Executive Summary
Many in the national security community are concerned about China’s rising dominance in artificial intelligence and AI talent. That makes leading in AI workforce competitiveness critical, which hinges on developing and sustaining the best and brightest AI talent. This includes top-tier computer scientists, software engineers, database architects, and other technical workers that can effectively create, modify, and operate AI-enabled machines and other products.
This issue brief informs the question of strategic advantage in AI talent by comparing efforts to integrate AI education in China and the United States. We consider key differences in system design and oversight, as well as in strategic planning. We then explore implications for maintaining a competitive edge in AI talent. (This report accompanies an introductory brief of both countries’ education systems: “Education in China and the United States: A Comparative System Overview.”)
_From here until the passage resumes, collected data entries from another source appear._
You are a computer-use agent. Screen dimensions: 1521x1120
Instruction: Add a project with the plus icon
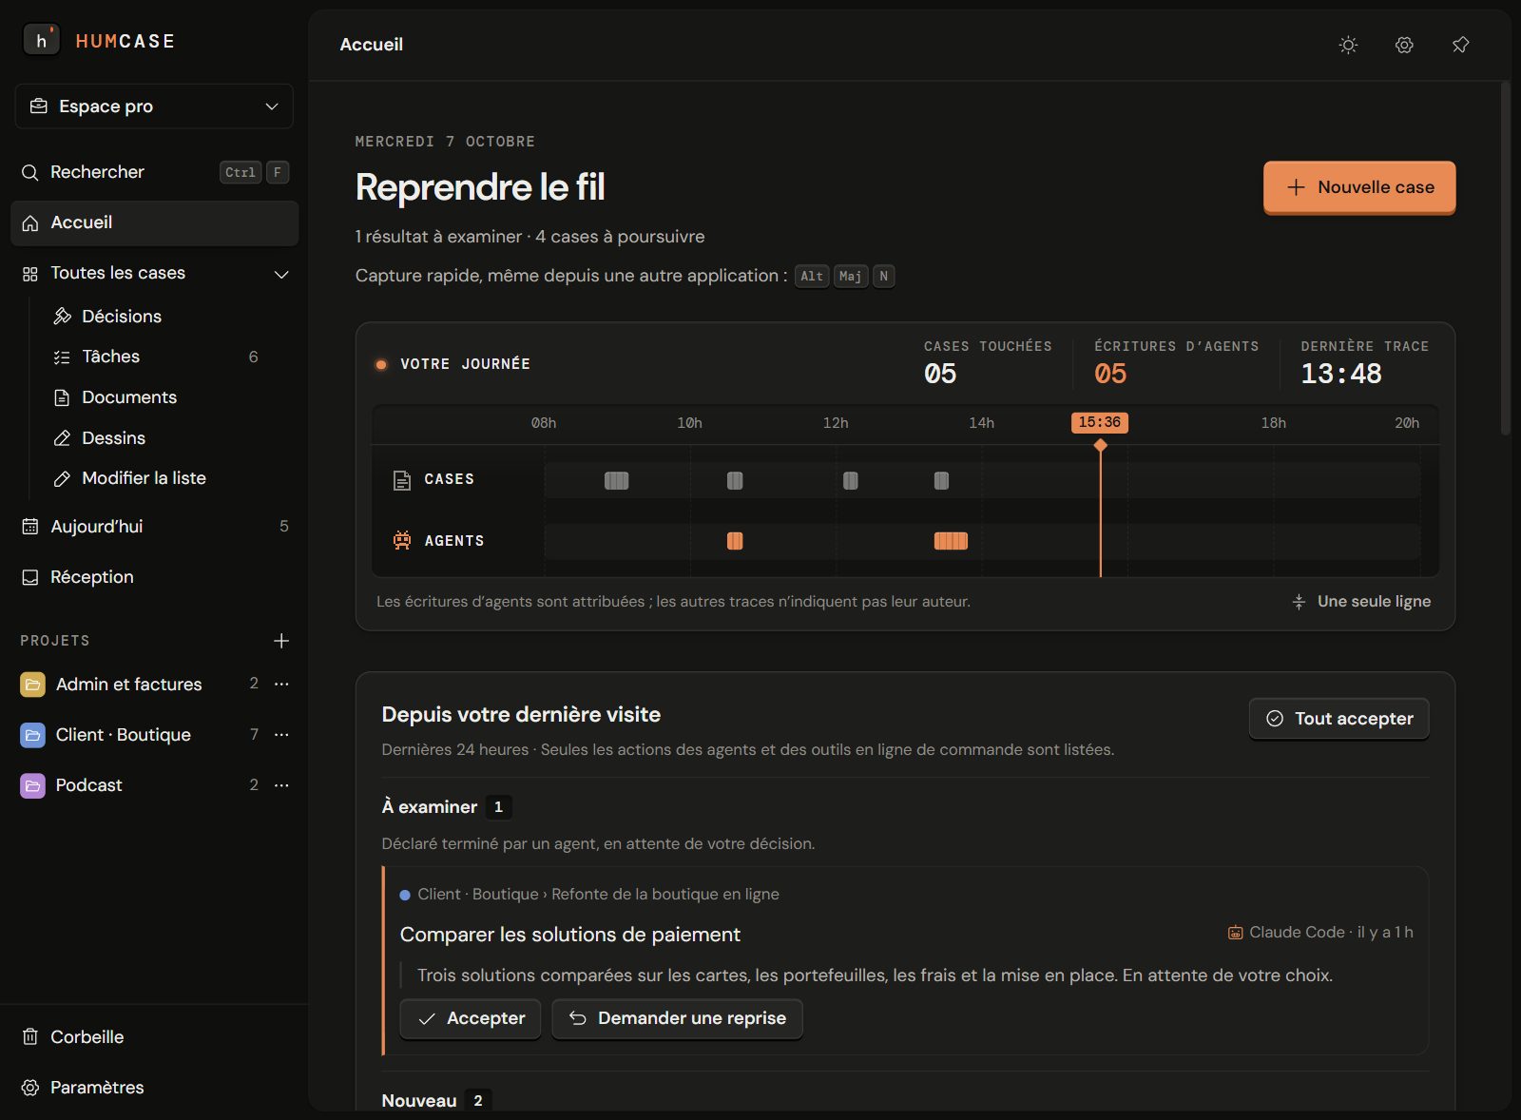pyautogui.click(x=281, y=641)
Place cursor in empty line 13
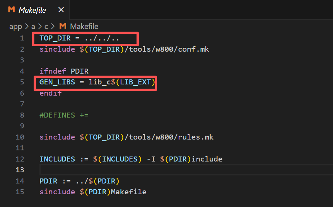This screenshot has height=207, width=333. point(155,170)
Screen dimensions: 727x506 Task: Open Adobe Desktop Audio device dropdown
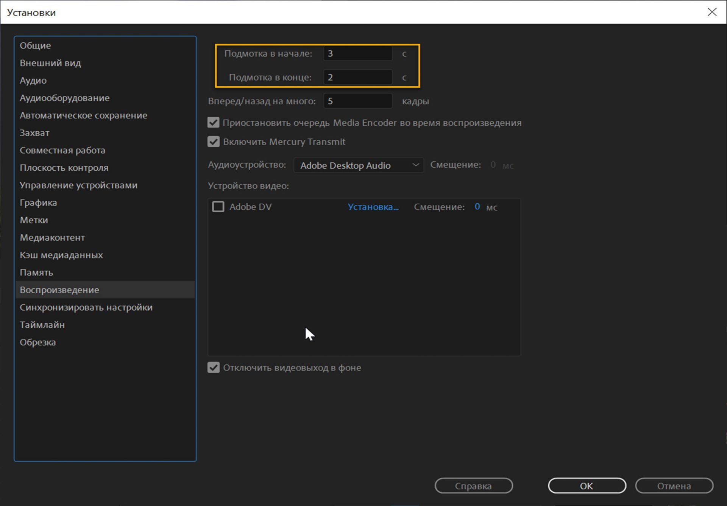click(357, 165)
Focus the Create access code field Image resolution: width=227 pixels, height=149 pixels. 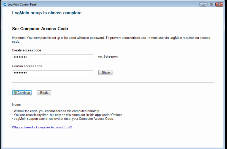coord(52,57)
Both the United States and China are making progress in integrating AI education into their workforce development systems, but are approaching education goals in different ways. China is using its centralized authority to mandate AI education in its high school curricula and for AI companies to partner with schools and universities to train students. Since 2018, the government also approved 345 universities to offer an AI major, now the country’s most popular new major, and at least 34 universities have launched their own AI institutes. The United States is experimenting with AI education curricula and industry partnership initiatives, although in a piecemeal way that varies by state and places a heavier emphasis on computer science education.
Both countries’ approaches could result in uneven levels of AI workforce competitiveness, although for similar and different reasons. China’s centralized push could lead to widespread integration of AI education, but the resulting curricula could be shoddy for the sake of participating in the “AI gold rush.” This risk is especially pronounced in under-resourced areas, which could produce underwhelming results. The United States’ varied, decentralized approach may allow for greater experimentation and innovation in how AI curricula are developed and implemented, but diverse approaches may exacerbate disparities in curriculum rigor, student achievement standards, and educator qualifications. As for similarities, the two countries share hurdles such as the rural-urban divide, equitable access to quality AI education, and teacher quality.
Ultimately, this report suggests future U.S. science and technology education policy should be considered in a globally competitive context instead of viewing it exclusively as a domestic challenge. For the United States, that consideration includes recognizing and capitalizing on its enduring advantage in attracting and retaining elite talent, including Chinese nationals. While this brief does not make policy recommendations for the U.S. education system, the upcoming CSET report “U.S. AI Workforce: Policy Recommendations” addresses some of the direct implications of the findings presented.